Source material:
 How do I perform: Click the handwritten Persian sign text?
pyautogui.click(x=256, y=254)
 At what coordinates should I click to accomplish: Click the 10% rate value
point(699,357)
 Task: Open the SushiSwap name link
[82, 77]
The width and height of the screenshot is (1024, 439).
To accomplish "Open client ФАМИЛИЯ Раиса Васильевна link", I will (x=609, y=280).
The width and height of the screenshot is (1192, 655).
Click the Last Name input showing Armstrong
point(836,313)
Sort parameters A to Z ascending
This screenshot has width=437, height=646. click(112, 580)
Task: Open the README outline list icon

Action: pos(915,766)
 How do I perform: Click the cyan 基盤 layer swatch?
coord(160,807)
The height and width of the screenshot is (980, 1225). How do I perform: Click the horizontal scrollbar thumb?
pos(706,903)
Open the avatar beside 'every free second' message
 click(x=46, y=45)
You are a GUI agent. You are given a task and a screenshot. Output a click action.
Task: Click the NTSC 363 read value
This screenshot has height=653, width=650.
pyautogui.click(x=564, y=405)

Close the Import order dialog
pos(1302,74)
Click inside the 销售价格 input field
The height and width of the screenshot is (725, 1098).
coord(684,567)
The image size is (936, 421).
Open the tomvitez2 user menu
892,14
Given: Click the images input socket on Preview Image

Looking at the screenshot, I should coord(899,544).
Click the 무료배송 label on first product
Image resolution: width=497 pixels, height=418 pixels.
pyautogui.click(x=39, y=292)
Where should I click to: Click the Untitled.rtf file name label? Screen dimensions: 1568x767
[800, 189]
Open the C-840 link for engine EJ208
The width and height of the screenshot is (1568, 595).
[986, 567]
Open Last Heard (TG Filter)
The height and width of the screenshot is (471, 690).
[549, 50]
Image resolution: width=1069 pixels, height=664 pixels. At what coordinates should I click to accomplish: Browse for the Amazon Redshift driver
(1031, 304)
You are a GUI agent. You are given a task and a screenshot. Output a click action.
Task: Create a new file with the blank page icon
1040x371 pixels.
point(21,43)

Problem description: Your answer must be the full set of records above, reproduced exactly.

Answer box:
 How do I perform: Click the handwritten Persian sign text?
pyautogui.click(x=256, y=254)
 At what coordinates should I click to accomplish: Click the 10% rate value
point(699,357)
 Task: Open the SushiSwap name link
[82, 77]
The width and height of the screenshot is (1024, 439).
To accomplish "Open client ФАМИЛИЯ Раиса Васильевна link", I will (x=609, y=280).
The width and height of the screenshot is (1192, 655).
Click the Last Name input showing Armstrong
point(836,313)
Sort parameters A to Z ascending
This screenshot has width=437, height=646. click(112, 580)
Task: Open the README outline list icon

Action: pos(915,766)
 How do I perform: Click the cyan 基盤 layer swatch?
coord(160,807)
The height and width of the screenshot is (980, 1225). How do I perform: Click the horizontal scrollbar thumb?
pos(706,903)
Open the avatar beside 'every free second' message
 click(x=46, y=45)
You are a GUI agent. You are given a task and a screenshot. Output a click action.
Task: Click the NTSC 363 read value
This screenshot has height=653, width=650.
pyautogui.click(x=564, y=405)

Close the Import order dialog
pos(1302,74)
Click inside the 销售价格 input field
The height and width of the screenshot is (725, 1098).
coord(684,567)
The image size is (936, 421).
Open the tomvitez2 user menu
892,14
Given: Click the images input socket on Preview Image

Looking at the screenshot, I should coord(899,544).
Click the 무료배송 label on first product
Image resolution: width=497 pixels, height=418 pixels.
pyautogui.click(x=39, y=292)
Where should I click to: Click the Untitled.rtf file name label? Screen dimensions: 1568x767
[800, 189]
Open the C-840 link for engine EJ208
The width and height of the screenshot is (1568, 595).
[986, 567]
Open Last Heard (TG Filter)
The height and width of the screenshot is (471, 690).
[549, 50]
Image resolution: width=1069 pixels, height=664 pixels. At what coordinates should I click to accomplish: Browse for the Amazon Redshift driver
(1031, 304)
You are a GUI agent. You are given a task and a screenshot. Output a click action.
Task: Create a new file with the blank page icon
1040x371 pixels.
point(21,43)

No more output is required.